## [ABOUT THIS TASK]
Retype the whole listing exactly.

## [SOURCE DATA]
== Segment start ==

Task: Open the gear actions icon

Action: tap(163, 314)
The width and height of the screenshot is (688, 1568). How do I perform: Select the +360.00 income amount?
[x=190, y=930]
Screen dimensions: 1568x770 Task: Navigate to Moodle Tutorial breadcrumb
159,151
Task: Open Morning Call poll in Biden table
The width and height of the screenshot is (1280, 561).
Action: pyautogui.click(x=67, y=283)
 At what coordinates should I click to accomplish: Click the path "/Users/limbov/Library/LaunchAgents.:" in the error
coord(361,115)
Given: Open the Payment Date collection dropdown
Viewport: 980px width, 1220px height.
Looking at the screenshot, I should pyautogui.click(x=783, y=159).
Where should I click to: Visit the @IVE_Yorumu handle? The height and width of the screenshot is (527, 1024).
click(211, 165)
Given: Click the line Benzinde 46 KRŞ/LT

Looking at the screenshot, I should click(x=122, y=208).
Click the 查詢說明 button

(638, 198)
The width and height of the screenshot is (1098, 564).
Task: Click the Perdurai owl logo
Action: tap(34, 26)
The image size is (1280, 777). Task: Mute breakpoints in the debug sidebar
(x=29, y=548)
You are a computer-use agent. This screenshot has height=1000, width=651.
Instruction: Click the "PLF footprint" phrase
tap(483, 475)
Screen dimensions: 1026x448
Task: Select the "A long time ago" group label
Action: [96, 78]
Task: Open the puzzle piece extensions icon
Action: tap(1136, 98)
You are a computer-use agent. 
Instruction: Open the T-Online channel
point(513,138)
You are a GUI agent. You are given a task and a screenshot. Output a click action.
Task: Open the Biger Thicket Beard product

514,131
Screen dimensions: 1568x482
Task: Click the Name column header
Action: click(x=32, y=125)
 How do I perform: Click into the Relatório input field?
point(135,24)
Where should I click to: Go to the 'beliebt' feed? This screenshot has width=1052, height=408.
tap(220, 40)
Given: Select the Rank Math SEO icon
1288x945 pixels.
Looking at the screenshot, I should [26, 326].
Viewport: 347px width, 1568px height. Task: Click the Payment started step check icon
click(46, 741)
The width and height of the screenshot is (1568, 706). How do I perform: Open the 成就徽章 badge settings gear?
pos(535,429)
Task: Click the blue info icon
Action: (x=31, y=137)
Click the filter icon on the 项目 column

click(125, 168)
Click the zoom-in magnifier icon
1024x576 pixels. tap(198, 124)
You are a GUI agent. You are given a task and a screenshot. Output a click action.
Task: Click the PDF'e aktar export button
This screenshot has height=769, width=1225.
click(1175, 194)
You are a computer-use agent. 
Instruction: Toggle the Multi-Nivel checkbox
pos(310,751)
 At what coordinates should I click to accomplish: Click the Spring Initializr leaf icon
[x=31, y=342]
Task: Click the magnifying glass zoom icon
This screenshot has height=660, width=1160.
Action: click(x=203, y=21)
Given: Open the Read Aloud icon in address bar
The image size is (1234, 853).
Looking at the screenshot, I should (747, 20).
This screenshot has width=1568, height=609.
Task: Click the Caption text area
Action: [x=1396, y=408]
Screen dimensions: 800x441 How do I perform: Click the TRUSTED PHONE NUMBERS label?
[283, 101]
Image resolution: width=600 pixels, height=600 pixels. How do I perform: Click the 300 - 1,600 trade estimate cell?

== Segment end ==

## [WRITTEN SOLUTION]
Task: Open the gear actions icon

Action: tap(163, 314)
The width and height of the screenshot is (688, 1568). How do I perform: Select the +360.00 income amount?
[x=190, y=930]
Screen dimensions: 1568x770 Task: Navigate to Moodle Tutorial breadcrumb
159,151
Task: Open Morning Call poll in Biden table
The width and height of the screenshot is (1280, 561).
Action: pyautogui.click(x=67, y=283)
 At what coordinates should I click to accomplish: Click the path "/Users/limbov/Library/LaunchAgents.:" in the error
coord(361,115)
Given: Open the Payment Date collection dropdown
Viewport: 980px width, 1220px height.
Looking at the screenshot, I should pyautogui.click(x=783, y=159).
Where should I click to: Visit the @IVE_Yorumu handle? The height and width of the screenshot is (527, 1024).
click(211, 165)
Given: Click the line Benzinde 46 KRŞ/LT

Looking at the screenshot, I should click(x=122, y=208).
Click the 查詢說明 button

(638, 198)
The width and height of the screenshot is (1098, 564).
Task: Click the Perdurai owl logo
Action: tap(34, 26)
The image size is (1280, 777). Task: Mute breakpoints in the debug sidebar
(x=29, y=548)
You are a computer-use agent. This screenshot has height=1000, width=651.
Instruction: Click the "PLF footprint" phrase
tap(483, 475)
Screen dimensions: 1026x448
Task: Select the "A long time ago" group label
Action: [96, 78]
Task: Open the puzzle piece extensions icon
Action: tap(1136, 98)
You are a computer-use agent. 
Instruction: Open the T-Online channel
point(513,138)
You are a GUI agent. You are given a task and a screenshot. Output a click action.
Task: Open the Biger Thicket Beard product

514,131
Screen dimensions: 1568x482
Task: Click the Name column header
Action: click(x=32, y=125)
 How do I perform: Click into the Relatório input field?
point(135,24)
Where should I click to: Go to the 'beliebt' feed? This screenshot has width=1052, height=408.
tap(220, 40)
Given: Select the Rank Math SEO icon
1288x945 pixels.
Looking at the screenshot, I should [26, 326].
Viewport: 347px width, 1568px height. Task: Click the Payment started step check icon
click(46, 741)
The width and height of the screenshot is (1568, 706). How do I perform: Open the 成就徽章 badge settings gear?
pos(535,429)
Task: Click the blue info icon
Action: (x=31, y=137)
Click the filter icon on the 项目 column

click(125, 168)
Click the zoom-in magnifier icon
1024x576 pixels. tap(198, 124)
You are a GUI agent. You are given a task and a screenshot. Output a click action.
Task: Click the PDF'e aktar export button
This screenshot has height=769, width=1225.
click(1175, 194)
You are a computer-use agent. 
Instruction: Toggle the Multi-Nivel checkbox
pos(310,751)
 At what coordinates should I click to accomplish: Click the Spring Initializr leaf icon
[x=31, y=342]
Task: Click the magnifying glass zoom icon
This screenshot has height=660, width=1160.
Action: click(x=203, y=21)
Given: Open the Read Aloud icon in address bar
The image size is (1234, 853).
Looking at the screenshot, I should (747, 20).
This screenshot has width=1568, height=609.
Task: Click the Caption text area
Action: [x=1396, y=408]
Screen dimensions: 800x441 How do I perform: Click the TRUSTED PHONE NUMBERS label?
[283, 101]
Image resolution: width=600 pixels, height=600 pixels. How do I perform: Click the 300 - 1,600 trade estimate cell?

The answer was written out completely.